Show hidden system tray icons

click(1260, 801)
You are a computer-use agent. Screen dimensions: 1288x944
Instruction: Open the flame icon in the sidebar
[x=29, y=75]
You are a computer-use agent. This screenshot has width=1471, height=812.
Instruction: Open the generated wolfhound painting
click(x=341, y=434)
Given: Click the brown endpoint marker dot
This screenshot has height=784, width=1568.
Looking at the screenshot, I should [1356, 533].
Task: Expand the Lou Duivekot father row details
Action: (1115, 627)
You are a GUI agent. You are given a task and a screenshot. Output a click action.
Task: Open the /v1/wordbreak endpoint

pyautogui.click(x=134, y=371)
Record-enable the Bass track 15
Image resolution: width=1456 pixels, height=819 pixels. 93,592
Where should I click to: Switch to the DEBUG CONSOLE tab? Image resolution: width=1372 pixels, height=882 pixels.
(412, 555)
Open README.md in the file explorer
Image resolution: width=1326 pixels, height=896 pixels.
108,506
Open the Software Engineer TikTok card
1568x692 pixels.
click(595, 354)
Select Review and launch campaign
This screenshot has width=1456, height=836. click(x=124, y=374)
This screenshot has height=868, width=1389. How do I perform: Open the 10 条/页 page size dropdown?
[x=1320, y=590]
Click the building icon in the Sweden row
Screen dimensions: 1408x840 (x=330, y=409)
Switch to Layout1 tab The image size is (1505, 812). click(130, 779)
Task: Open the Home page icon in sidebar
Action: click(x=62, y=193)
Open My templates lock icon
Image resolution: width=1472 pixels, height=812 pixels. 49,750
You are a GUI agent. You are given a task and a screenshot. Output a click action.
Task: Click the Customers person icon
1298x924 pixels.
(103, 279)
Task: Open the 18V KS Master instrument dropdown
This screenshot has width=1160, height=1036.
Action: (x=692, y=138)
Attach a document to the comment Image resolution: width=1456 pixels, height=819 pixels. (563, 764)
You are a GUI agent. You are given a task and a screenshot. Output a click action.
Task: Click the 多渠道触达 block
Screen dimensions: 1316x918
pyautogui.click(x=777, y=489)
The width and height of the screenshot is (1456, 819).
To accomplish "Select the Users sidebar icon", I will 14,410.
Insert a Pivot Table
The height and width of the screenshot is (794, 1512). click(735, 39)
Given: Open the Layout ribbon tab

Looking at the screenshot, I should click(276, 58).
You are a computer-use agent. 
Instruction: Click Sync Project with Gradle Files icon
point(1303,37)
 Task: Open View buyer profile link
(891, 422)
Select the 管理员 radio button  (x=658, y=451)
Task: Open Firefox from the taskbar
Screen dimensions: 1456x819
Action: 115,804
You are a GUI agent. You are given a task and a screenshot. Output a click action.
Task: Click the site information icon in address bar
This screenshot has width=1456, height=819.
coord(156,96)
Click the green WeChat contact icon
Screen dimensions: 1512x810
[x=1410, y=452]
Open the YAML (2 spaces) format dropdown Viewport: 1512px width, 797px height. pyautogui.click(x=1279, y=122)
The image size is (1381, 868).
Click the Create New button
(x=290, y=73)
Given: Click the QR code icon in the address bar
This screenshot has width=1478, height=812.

DIRECTIONS ->
Each line from the start of the listing above through the line containing "Given: Click the brown endpoint marker dot" should be copied exactly, please, with no other lines added.

OUTPUT ->
Show hidden system tray icons

click(1260, 801)
You are a computer-use agent. Screen dimensions: 1288x944
Instruction: Open the flame icon in the sidebar
[x=29, y=75]
You are a computer-use agent. This screenshot has width=1471, height=812.
Instruction: Open the generated wolfhound painting
click(x=341, y=434)
Given: Click the brown endpoint marker dot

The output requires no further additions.